**What you should do:**
Only the lines below starting at the one that contains "Free Printable Christmas" and ending at the one that contains "What is SEO? (51, 546)" are to be reproduced, exactly and with both ends kept.

[Data extract — start]

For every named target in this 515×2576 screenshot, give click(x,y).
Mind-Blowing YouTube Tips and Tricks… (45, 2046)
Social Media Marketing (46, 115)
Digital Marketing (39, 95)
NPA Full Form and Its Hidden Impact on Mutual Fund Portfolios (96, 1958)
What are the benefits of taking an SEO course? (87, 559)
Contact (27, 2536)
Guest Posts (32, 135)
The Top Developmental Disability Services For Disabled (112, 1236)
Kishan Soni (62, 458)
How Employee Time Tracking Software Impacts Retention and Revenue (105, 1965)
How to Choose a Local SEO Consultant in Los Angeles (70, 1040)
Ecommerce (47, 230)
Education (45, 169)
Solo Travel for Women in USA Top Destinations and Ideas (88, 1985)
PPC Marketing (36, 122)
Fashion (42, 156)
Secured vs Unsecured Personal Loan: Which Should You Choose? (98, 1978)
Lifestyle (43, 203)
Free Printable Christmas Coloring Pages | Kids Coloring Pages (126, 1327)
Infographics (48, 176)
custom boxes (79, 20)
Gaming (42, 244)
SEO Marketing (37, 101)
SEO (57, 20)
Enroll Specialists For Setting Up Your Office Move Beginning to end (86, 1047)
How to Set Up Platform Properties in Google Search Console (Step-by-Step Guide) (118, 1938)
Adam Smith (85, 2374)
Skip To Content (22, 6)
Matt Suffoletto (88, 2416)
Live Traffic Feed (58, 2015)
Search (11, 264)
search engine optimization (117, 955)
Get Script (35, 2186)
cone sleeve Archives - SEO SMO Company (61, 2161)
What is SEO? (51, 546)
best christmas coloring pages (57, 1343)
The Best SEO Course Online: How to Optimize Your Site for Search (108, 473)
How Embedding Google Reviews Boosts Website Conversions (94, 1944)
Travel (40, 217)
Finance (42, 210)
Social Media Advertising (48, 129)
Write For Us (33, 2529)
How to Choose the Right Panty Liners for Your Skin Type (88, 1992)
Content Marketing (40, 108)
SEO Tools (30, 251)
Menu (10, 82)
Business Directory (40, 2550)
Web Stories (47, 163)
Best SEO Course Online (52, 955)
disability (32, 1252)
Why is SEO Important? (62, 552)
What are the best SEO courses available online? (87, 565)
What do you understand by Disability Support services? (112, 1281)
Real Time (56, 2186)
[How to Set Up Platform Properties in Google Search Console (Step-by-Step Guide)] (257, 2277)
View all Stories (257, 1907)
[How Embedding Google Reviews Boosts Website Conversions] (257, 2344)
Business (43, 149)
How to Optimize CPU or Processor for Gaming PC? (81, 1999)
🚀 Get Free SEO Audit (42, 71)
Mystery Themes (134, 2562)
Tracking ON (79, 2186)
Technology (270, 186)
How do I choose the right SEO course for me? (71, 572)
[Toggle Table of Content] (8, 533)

[Data extract — finish]
[Data extract — start]

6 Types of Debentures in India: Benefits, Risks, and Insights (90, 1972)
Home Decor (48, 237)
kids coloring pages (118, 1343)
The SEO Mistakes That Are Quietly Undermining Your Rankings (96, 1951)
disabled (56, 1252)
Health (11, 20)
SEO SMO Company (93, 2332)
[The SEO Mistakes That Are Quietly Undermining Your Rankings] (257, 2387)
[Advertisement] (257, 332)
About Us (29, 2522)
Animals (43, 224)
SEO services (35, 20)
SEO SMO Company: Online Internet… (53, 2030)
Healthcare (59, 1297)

[Data extract — finish]
[Data extract — start]

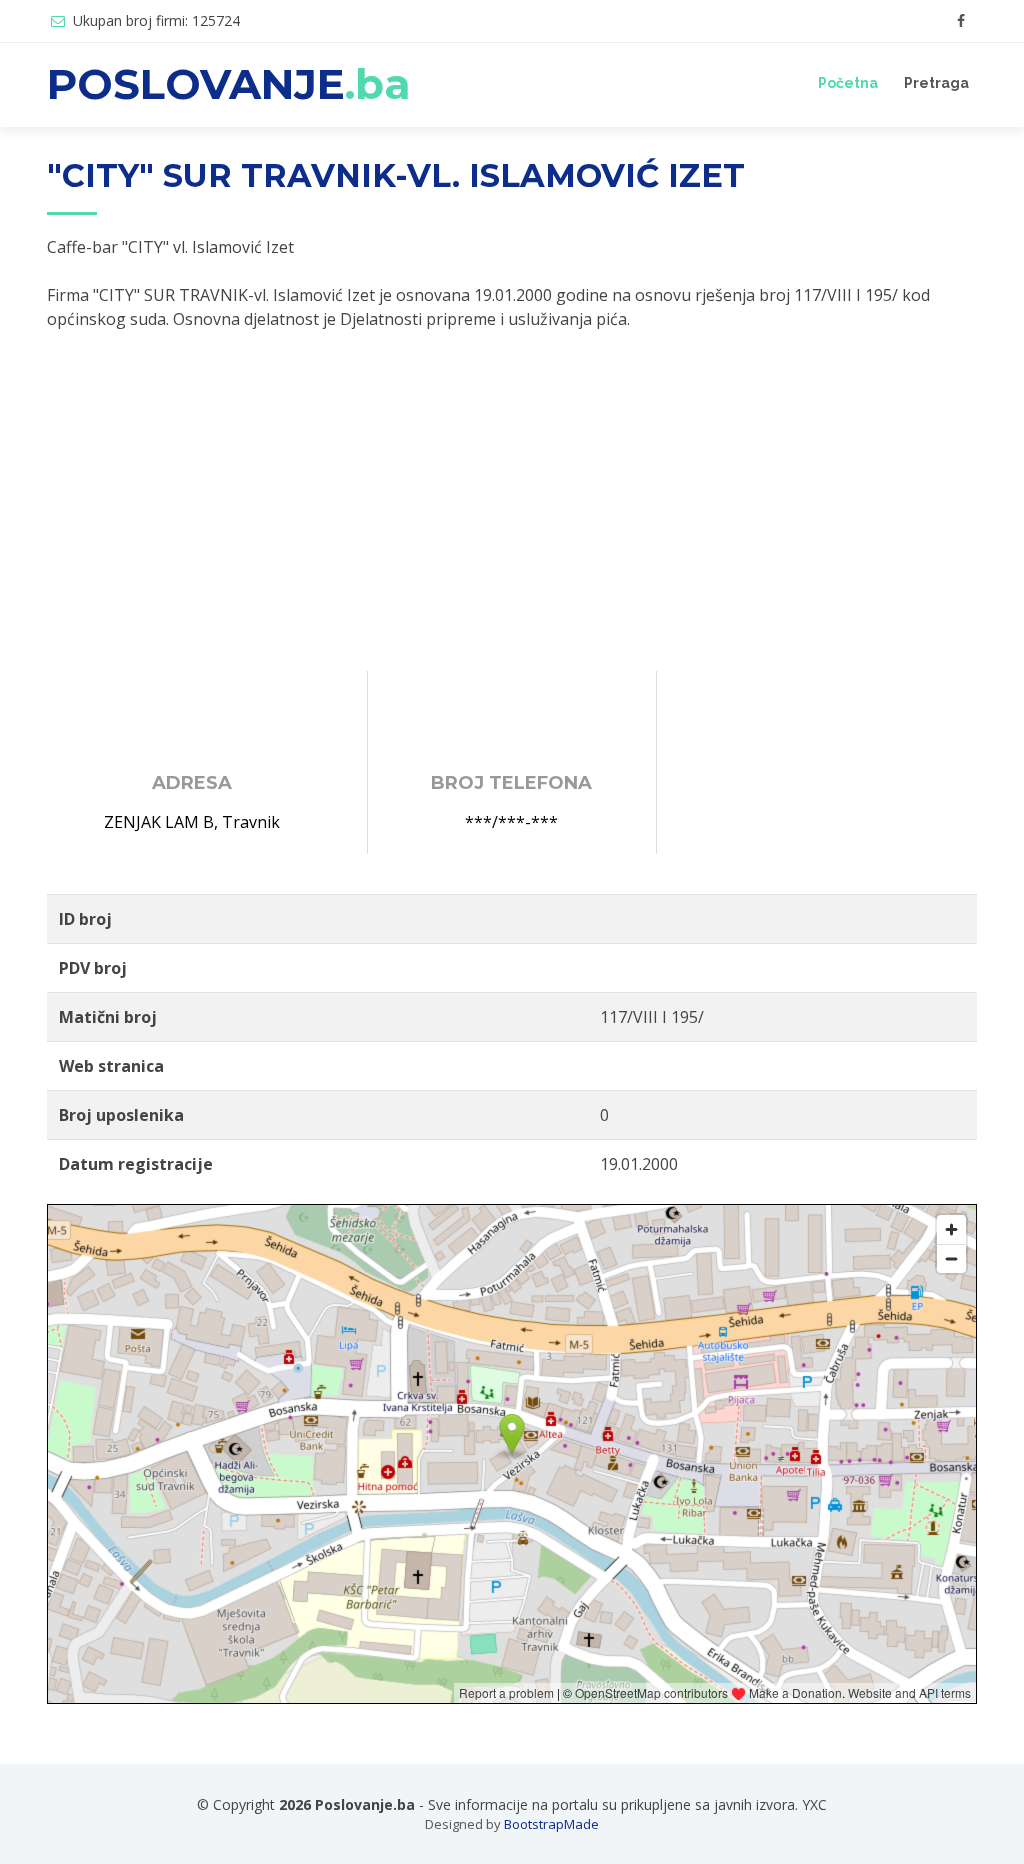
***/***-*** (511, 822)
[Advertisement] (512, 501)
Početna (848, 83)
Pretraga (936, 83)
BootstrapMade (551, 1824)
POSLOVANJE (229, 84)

[Data extract — finish]

**Your solution:**
Free Printable Christmas Coloring Pages | Kids Coloring Pages (126, 1327)
Infographics (48, 176)
custom boxes (79, 20)
Gaming (42, 244)
SEO Marketing (37, 101)
SEO (57, 20)
Enroll Specialists For Setting Up Your Office Move Beginning to end (86, 1047)
How to Set Up Platform Properties in Google Search Console (Step-by-Step Guide) (118, 1938)
Adam Smith (85, 2374)
Skip To Content (22, 6)
Matt Suffoletto (88, 2416)
Live Traffic Feed (58, 2015)
Search (11, 264)
search engine optimization (117, 955)
Get Script (35, 2186)
cone sleeve Archives - SEO SMO Company (61, 2161)
What is SEO? (51, 546)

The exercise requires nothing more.